What went wrong? beats me. Lack of Love I presume. I on the other hand, is bestowed with tonnes of Love (eventhough I've recently realized it) I have been THE apple of my parents eyes since Allah knows when. In fact, too much. I remember not being able to go outing with friends, not until 15 or 16 years old. I was not allowed to have male friends until 18 years old. No dating whatsoever. I have been under my parents' microscope till now. I remembered shopping at Rantau Panjang (when I was 24...) which took about an hour from my house, coming home straight to a question of "what were you doing there? who were the 2 person with u? why weren't we told of them" ( I know..My God too...) we're talking about daylight and I went there without telling) My fault too but to be scolded like I went for a date or menggataling with a man, that was unfair. But, that was my life. I have been guarded since I was small. I'm not a Dato' or Tan Sri's daughter, not even a Princess of any states, Yet, I'm guarded. Now, I have curfews. I cannot be home later than 11.30pm (or i'll turn into a pumpkin..mashed pumpkin) Few years back it was 7pm. Imagine at the age of 27 my curfew is 7 at night. The only reason I got my curfew being pushed slightly later because I got involved with many programs at work. If I have student's emergency, I have to give details and then I'll be released to 'perform' my duty to my needy students. (hensel n gretel pun...tak macam tu ....haha) Somehow, refusing the Datukship from kelantan ruler IS a right decision after all. Imagine my life after that...like penjara la jadi nya...bukan bleh bawak masuk kubur pun......

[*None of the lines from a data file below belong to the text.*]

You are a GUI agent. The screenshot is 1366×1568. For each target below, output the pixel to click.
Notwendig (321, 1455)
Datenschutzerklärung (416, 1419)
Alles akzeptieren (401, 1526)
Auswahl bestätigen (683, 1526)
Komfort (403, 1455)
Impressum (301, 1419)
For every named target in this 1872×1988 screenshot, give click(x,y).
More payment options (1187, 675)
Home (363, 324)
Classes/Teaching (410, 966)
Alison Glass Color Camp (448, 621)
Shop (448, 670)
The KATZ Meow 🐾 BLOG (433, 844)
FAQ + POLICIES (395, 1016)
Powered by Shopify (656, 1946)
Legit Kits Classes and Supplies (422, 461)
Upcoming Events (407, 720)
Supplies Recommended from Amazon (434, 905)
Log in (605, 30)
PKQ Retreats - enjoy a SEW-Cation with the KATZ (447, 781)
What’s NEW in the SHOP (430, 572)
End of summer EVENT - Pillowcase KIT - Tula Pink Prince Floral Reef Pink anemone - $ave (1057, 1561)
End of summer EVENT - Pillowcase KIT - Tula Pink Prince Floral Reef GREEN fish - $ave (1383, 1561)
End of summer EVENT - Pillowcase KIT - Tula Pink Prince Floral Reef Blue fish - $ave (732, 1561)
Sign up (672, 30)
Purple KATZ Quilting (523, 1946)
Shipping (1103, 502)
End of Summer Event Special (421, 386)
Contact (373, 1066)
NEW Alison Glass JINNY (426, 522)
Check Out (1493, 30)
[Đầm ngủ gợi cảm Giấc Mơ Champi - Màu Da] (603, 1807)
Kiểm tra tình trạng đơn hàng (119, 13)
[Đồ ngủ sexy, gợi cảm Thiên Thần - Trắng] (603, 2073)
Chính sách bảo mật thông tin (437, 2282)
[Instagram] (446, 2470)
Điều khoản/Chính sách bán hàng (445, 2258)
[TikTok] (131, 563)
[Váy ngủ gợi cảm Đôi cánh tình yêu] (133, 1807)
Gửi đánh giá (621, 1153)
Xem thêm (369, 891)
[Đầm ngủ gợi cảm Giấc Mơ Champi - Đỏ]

That is my life. I used to complaint about it (like a lot) But now, I'm accepting it. I am (olweish) a Princess to them. None of my siblings get THE attention like I do. If my parents have to be away for few days, I'll have a Nanny to accompany me! I once joke my mum, "do u want them to change my pads?" hahaha as usual my mak will bengang and bebel like no tomorrow. I have been and lived places, handling things on my own ..and when I am home, I'm like a newborn! I still have to do chores on my own, it's just that they still need to govern me. Haiyo ..at this age...you tell me. My parents are too protective. That's my conclusion. I once asked my mak, " sapo la nok kidnap saya?" Look at me, my ketumpatan is Jitu mak ....they wont be able to drag me..." and she'll go yap this yap that..yap yap..people can still harm you in many ways.....it goes on and on....and on. *sigh* hehehe How did I survive all that? I don't know... But my skin is sure is THICK!
That's why home is my cocoon. My private place to lepak with my parents. I choose people whom I can invite for several private reasons. I cannot randomly invite. I need privacy. I don't talk much at home because that's where I derive my Ideas and do my readings. Not many people can understand that. Home is where the Heart is, indeed it is, at least to me. I savor being at home with my parents a lot. I'm used to living alone and independent and I'd like to keep it that way(until I get married la..that's another story.) I do have friends come over, and they are real friends. Friends who knows me inside out, and they never judge me. They take me for who and what I am.